Work to complete:
Set down every line of the data, unchanged and complete.

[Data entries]
***

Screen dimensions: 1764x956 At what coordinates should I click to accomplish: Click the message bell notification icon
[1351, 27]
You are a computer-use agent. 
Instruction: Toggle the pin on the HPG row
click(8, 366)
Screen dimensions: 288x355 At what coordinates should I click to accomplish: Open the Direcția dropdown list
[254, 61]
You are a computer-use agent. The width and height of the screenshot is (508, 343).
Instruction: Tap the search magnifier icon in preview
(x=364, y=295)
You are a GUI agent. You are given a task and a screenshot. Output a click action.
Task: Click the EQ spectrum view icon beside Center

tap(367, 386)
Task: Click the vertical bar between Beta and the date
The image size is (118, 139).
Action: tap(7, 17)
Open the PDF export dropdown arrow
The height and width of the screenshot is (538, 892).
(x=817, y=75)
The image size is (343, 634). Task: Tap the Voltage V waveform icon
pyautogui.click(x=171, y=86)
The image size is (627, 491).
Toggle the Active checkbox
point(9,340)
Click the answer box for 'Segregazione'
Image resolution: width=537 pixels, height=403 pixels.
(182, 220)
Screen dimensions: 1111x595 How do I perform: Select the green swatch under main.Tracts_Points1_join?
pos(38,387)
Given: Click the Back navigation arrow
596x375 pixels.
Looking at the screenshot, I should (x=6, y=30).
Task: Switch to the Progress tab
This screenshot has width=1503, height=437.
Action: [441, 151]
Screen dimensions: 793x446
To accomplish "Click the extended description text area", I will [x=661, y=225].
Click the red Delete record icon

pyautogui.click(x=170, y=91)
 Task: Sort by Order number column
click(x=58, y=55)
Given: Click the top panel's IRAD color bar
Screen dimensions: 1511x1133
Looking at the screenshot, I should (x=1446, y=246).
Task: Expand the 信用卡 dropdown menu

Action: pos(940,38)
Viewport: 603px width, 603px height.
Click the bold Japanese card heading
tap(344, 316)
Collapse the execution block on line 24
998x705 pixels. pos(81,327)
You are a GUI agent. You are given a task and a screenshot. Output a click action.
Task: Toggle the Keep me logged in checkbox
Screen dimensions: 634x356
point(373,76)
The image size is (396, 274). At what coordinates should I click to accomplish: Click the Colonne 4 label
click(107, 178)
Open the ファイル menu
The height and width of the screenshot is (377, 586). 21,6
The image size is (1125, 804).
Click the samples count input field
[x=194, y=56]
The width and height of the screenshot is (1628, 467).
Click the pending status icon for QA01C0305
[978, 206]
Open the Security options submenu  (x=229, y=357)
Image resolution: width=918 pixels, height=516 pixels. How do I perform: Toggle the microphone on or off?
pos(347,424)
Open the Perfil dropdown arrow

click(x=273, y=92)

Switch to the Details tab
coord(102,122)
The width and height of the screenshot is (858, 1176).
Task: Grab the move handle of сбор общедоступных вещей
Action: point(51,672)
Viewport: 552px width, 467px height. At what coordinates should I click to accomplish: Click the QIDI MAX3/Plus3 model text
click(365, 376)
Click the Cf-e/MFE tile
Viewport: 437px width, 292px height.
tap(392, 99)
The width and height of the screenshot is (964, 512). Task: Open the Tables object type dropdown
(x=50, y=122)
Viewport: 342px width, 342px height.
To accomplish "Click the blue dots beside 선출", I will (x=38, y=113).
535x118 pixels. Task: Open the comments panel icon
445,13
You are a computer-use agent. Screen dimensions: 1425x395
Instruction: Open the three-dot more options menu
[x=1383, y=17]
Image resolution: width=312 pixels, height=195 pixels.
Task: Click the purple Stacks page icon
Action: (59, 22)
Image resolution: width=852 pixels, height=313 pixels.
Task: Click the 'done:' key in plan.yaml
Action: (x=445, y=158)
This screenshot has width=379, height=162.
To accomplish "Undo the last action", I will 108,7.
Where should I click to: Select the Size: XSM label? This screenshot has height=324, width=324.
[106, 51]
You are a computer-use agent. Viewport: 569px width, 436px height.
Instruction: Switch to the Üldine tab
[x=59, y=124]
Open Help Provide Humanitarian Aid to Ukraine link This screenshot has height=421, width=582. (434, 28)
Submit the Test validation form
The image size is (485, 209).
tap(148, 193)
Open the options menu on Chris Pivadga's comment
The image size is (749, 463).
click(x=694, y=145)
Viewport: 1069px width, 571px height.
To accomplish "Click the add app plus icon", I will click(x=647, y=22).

***

Result:
Screen dimensions: 1764x956 At what coordinates should I click to accomplish: Click the message bell notification icon
[1351, 27]
You are a computer-use agent. 
Instruction: Toggle the pin on the HPG row
click(8, 366)
Screen dimensions: 288x355 At what coordinates should I click to accomplish: Open the Direcția dropdown list
[254, 61]
You are a computer-use agent. The width and height of the screenshot is (508, 343).
Instruction: Tap the search magnifier icon in preview
(x=364, y=295)
You are a GUI agent. You are given a task and a screenshot. Output a click action.
Task: Click the EQ spectrum view icon beside Center

tap(367, 386)
Task: Click the vertical bar between Beta and the date
The image size is (118, 139).
Action: tap(7, 17)
Open the PDF export dropdown arrow
The height and width of the screenshot is (538, 892).
(x=817, y=75)
The image size is (343, 634). Task: Tap the Voltage V waveform icon
pyautogui.click(x=171, y=86)
The image size is (627, 491).
Toggle the Active checkbox
point(9,340)
Click the answer box for 'Segregazione'
Image resolution: width=537 pixels, height=403 pixels.
(182, 220)
Screen dimensions: 1111x595 How do I perform: Select the green swatch under main.Tracts_Points1_join?
pos(38,387)
Given: Click the Back navigation arrow
596x375 pixels.
Looking at the screenshot, I should (x=6, y=30).
Task: Switch to the Progress tab
This screenshot has width=1503, height=437.
Action: [441, 151]
Screen dimensions: 793x446
To accomplish "Click the extended description text area", I will [x=661, y=225].
Click the red Delete record icon

pyautogui.click(x=170, y=91)
 Task: Sort by Order number column
click(x=58, y=55)
Given: Click the top panel's IRAD color bar
Screen dimensions: 1511x1133
Looking at the screenshot, I should (x=1446, y=246).
Task: Expand the 信用卡 dropdown menu

Action: pos(940,38)
Viewport: 603px width, 603px height.
Click the bold Japanese card heading
tap(344, 316)
Collapse the execution block on line 24
998x705 pixels. pos(81,327)
You are a GUI agent. You are given a task and a screenshot. Output a click action.
Task: Toggle the Keep me logged in checkbox
Screen dimensions: 634x356
point(373,76)
The image size is (396, 274). At what coordinates should I click to accomplish: Click the Colonne 4 label
click(107, 178)
Open the ファイル menu
The height and width of the screenshot is (377, 586). 21,6
The image size is (1125, 804).
Click the samples count input field
[x=194, y=56]
The width and height of the screenshot is (1628, 467).
Click the pending status icon for QA01C0305
[978, 206]
Open the Security options submenu  (x=229, y=357)
Image resolution: width=918 pixels, height=516 pixels. How do I perform: Toggle the microphone on or off?
pos(347,424)
Open the Perfil dropdown arrow

click(x=273, y=92)

Switch to the Details tab
coord(102,122)
The width and height of the screenshot is (858, 1176).
Task: Grab the move handle of сбор общедоступных вещей
Action: point(51,672)
Viewport: 552px width, 467px height. At what coordinates should I click to accomplish: Click the QIDI MAX3/Plus3 model text
click(365, 376)
Click the Cf-e/MFE tile
Viewport: 437px width, 292px height.
tap(392, 99)
The width and height of the screenshot is (964, 512). Task: Open the Tables object type dropdown
(x=50, y=122)
Viewport: 342px width, 342px height.
To accomplish "Click the blue dots beside 선출", I will (x=38, y=113).
535x118 pixels. Task: Open the comments panel icon
445,13
You are a computer-use agent. Screen dimensions: 1425x395
Instruction: Open the three-dot more options menu
[x=1383, y=17]
Image resolution: width=312 pixels, height=195 pixels.
Task: Click the purple Stacks page icon
Action: (59, 22)
Image resolution: width=852 pixels, height=313 pixels.
Task: Click the 'done:' key in plan.yaml
Action: (x=445, y=158)
This screenshot has width=379, height=162.
To accomplish "Undo the last action", I will 108,7.
Where should I click to: Select the Size: XSM label? This screenshot has height=324, width=324.
[106, 51]
You are a computer-use agent. Viewport: 569px width, 436px height.
Instruction: Switch to the Üldine tab
[x=59, y=124]
Open Help Provide Humanitarian Aid to Ukraine link This screenshot has height=421, width=582. (434, 28)
Submit the Test validation form
The image size is (485, 209).
tap(148, 193)
Open the options menu on Chris Pivadga's comment
The image size is (749, 463).
click(x=694, y=145)
Viewport: 1069px width, 571px height.
To accomplish "Click the add app plus icon", I will click(x=647, y=22).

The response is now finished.